People are tense over the abbatial election. Br. Clement ruptured his ulcer. Fr. Anastasius down with a heavy cold, Fr. Baldwin looking anxious, drawn and thin. Fr. Flavian looks best of the candidates—happy and confident—and the community is full of wild indefinite ideas of dark horses and strange possibilities—all the obvious choices having become half credible at best: from too much speculation.
I tried to correct this by a word or two in my Sunday conference—the last unless the new abbot reappoint me for it.
Meanwhile there has been a last-minute political flurry to make sure the community votes for an English choral office before someone cool to the idea becomes abbot (I don’t think any of the candidates would be against it really). But just to make sure. And Cardinal Antoniutti’s letter remains of course unheard of here. Amusing.
I wonder if Dom James will be capable of settling down in his hermitage and keeping his fingers entirely out of community politics. I doubt it. I think he will make things a bit uncomfortable for the new abbot. Certainly I wouldn’t want the job with him hovering around in the background and with his little clique still active in the business end of the monastery. I am sure people will be running to him and using him against this new abbot.

[Dataset entries]
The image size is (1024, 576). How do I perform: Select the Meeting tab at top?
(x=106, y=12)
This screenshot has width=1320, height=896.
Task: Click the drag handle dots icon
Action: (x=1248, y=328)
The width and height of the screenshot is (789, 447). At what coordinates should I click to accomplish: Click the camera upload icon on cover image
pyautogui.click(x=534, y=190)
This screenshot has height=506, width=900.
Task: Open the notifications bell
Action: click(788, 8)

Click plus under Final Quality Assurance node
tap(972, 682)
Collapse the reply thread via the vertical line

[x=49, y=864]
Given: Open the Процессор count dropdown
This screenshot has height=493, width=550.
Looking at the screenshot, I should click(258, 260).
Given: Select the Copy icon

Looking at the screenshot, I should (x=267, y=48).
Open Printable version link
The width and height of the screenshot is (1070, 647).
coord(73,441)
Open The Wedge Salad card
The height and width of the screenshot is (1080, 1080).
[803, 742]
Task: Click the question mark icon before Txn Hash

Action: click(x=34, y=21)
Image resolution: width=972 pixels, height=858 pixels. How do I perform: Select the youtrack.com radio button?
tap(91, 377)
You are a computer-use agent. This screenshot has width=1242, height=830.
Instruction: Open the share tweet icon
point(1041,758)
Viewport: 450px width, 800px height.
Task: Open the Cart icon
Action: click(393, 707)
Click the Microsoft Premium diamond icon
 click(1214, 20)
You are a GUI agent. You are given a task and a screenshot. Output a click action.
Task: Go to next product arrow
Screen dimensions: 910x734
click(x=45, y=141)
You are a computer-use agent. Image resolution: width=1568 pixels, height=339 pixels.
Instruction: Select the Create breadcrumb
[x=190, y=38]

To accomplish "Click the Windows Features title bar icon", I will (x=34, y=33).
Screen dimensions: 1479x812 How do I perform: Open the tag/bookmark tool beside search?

* **What to do**:
1 – Translate into French the following sentence from the journal entry on the abbatial election: "I wonder if Dom James will be capable of settling down in his hermitage and keeping his fingers entirely out of community politics."
2 – Reproduce verbatim the records, starting with their first line and going on through the line that contains "Action: click(x=34, y=21)".

* **Solutions for each task**:
1 – Je me demande si Dom James sera capable de s'installer dans son ermitage et de tenir ses doigts entièrement à l'écart de la politique de la communauté.

2 –
The image size is (1024, 576). How do I perform: Select the Meeting tab at top?
(x=106, y=12)
This screenshot has width=1320, height=896.
Task: Click the drag handle dots icon
Action: (x=1248, y=328)
The width and height of the screenshot is (789, 447). At what coordinates should I click to accomplish: Click the camera upload icon on cover image
pyautogui.click(x=534, y=190)
This screenshot has height=506, width=900.
Task: Open the notifications bell
Action: click(788, 8)

Click plus under Final Quality Assurance node
tap(972, 682)
Collapse the reply thread via the vertical line

[x=49, y=864]
Given: Open the Процессор count dropdown
This screenshot has height=493, width=550.
Looking at the screenshot, I should click(258, 260).
Given: Select the Copy icon

Looking at the screenshot, I should (x=267, y=48).
Open Printable version link
The width and height of the screenshot is (1070, 647).
coord(73,441)
Open The Wedge Salad card
The height and width of the screenshot is (1080, 1080).
[803, 742]
Task: Click the question mark icon before Txn Hash

Action: click(x=34, y=21)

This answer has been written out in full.